Prague, 28 August 1998 (RFE/RL) -- Russia's financial crisis and its worldwide ripple effect are the key topic of editorials on both sides of the Atlantic today.
NEW YORK TIMES: The important question is what will happen to the world's economies
The New York Times says in an editorial: "Panics are never pretty, and the one now going on in financial markets around the world is no exception. In virtually every stock market, prices fell sharply Thursday.... While the immediate cause of the panic is the default and financial chaos in Russia, it also comes at a time of growing economic weakness around the world. Recessions in Asia appear to be getting worse, and while the U.S. economy has continued to grow, the government reported Thursday that after-tax corporate profits were down in the second quarter from the same period a year ago. That is the first such decline since 1989, just before the country's last recession...."

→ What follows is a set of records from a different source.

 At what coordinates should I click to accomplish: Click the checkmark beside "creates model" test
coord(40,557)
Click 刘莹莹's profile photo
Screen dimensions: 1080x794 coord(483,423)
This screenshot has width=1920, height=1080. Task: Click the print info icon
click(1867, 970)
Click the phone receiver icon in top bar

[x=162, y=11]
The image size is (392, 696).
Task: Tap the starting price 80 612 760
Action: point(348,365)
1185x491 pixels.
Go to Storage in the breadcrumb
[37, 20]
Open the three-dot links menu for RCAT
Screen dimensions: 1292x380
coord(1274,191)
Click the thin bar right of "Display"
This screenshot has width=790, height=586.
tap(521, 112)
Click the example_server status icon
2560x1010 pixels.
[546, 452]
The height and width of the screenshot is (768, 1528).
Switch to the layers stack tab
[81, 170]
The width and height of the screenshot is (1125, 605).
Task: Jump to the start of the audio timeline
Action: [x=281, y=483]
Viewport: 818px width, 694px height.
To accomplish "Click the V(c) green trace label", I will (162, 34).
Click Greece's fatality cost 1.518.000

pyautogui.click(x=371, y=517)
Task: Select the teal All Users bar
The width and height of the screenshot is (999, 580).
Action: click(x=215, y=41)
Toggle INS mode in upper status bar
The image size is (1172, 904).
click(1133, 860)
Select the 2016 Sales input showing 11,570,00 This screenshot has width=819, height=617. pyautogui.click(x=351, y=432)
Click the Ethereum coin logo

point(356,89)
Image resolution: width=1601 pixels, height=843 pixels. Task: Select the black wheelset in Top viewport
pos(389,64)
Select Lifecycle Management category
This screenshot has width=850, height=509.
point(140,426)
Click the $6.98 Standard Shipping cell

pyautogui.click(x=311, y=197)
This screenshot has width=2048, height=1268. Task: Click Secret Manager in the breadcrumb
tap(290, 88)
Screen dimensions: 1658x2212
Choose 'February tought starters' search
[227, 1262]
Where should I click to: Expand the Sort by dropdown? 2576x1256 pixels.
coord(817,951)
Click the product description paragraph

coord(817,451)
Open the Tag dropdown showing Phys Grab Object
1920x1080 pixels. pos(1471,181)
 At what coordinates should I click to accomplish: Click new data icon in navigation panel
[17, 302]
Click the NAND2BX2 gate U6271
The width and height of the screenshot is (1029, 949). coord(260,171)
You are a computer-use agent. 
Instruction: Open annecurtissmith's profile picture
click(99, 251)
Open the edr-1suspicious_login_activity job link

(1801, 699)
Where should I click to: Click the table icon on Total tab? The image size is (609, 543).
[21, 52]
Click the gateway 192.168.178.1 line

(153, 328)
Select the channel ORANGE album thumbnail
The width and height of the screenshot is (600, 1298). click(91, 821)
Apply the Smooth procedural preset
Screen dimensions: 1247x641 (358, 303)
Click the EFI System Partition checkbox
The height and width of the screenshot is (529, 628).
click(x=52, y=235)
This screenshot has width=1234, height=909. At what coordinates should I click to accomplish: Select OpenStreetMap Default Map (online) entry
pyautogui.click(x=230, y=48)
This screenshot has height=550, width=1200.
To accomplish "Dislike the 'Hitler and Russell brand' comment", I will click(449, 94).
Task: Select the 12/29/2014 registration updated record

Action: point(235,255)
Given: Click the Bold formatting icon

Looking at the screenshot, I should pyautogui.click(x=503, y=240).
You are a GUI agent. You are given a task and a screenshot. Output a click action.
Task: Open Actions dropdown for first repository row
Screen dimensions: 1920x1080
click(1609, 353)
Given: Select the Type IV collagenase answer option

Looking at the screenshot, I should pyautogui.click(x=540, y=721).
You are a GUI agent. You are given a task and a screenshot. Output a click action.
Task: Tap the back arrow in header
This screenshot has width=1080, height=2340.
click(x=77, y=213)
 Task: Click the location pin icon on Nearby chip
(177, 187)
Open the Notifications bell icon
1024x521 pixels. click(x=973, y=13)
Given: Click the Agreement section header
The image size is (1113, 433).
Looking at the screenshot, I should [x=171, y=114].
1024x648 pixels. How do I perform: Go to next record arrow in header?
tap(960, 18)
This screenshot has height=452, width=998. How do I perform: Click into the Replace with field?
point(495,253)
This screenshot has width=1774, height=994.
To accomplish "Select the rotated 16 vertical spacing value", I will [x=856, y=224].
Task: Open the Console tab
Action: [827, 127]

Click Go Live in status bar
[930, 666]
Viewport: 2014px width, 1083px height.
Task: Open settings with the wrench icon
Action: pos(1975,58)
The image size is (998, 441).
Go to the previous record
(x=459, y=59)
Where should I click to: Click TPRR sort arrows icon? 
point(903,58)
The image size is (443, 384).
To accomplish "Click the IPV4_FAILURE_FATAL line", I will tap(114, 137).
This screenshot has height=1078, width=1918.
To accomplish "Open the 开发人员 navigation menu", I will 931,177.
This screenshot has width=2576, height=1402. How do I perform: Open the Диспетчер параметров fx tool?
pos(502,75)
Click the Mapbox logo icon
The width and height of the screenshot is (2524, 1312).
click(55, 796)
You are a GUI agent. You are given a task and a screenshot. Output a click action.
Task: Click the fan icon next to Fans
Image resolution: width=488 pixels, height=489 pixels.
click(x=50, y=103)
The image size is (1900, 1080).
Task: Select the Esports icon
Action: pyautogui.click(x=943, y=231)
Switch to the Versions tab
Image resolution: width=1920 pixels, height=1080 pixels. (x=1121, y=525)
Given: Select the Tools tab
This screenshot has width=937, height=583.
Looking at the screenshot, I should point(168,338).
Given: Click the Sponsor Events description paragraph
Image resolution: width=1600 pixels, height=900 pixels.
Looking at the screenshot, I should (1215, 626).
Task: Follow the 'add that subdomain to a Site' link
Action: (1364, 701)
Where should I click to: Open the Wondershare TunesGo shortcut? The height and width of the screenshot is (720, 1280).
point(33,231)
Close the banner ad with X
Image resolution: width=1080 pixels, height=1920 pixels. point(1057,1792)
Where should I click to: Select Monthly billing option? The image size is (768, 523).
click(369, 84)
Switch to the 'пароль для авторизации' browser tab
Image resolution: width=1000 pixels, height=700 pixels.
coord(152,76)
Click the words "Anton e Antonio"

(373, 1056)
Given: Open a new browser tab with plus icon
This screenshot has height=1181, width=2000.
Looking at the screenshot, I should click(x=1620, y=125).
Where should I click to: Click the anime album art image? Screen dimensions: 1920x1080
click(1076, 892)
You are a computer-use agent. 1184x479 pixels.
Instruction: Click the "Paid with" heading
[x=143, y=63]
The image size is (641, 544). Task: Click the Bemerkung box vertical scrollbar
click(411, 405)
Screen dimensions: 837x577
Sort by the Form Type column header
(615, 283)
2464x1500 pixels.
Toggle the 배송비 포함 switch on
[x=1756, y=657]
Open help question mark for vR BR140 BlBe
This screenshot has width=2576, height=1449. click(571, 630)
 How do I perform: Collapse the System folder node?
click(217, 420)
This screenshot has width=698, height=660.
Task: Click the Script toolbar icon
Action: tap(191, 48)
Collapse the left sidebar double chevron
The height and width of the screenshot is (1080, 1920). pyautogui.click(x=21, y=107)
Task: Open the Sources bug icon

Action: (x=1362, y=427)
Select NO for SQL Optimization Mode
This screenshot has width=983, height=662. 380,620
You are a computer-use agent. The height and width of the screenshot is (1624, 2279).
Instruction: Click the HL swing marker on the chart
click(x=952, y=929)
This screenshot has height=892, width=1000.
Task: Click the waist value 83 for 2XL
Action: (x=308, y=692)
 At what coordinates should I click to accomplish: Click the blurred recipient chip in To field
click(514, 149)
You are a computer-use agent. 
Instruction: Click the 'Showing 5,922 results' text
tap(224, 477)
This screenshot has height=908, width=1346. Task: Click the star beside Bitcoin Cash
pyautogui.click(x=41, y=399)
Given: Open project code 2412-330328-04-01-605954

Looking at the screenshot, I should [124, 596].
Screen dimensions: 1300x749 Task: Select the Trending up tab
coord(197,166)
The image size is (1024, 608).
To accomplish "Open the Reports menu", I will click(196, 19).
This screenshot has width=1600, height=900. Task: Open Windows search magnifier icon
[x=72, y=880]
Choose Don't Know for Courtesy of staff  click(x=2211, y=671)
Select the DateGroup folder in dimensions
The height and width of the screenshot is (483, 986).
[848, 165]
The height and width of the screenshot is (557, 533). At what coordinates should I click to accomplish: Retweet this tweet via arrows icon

The editorial concludes: "Whatever investors do in coming days, the important question is what will happen to the world's economies. Preventing a worldwide downturn will require a revitalized International Monetary Fund, and may require the Federal Reserve to reduce short-term interest rates in this country, despite its worries about inflation."
LIBERATION: The Russian system had to collapse to persuaded healthy reason to prevail
In France the liberal/left Parisian daily liberation comments: "it was first necessary for the Russian system to collapse under the weight of its contradictions to bring the worldwide economic order tottering until finally, a bit late, it persuaded healthy reason to prevail in the western capitals: Bonn and Paris will send Viktor Chernomyrdin a letter to make it clear to him that in future he can only count on help from outside if he takes hold of the reforms that they proposed in vain during his five years in office."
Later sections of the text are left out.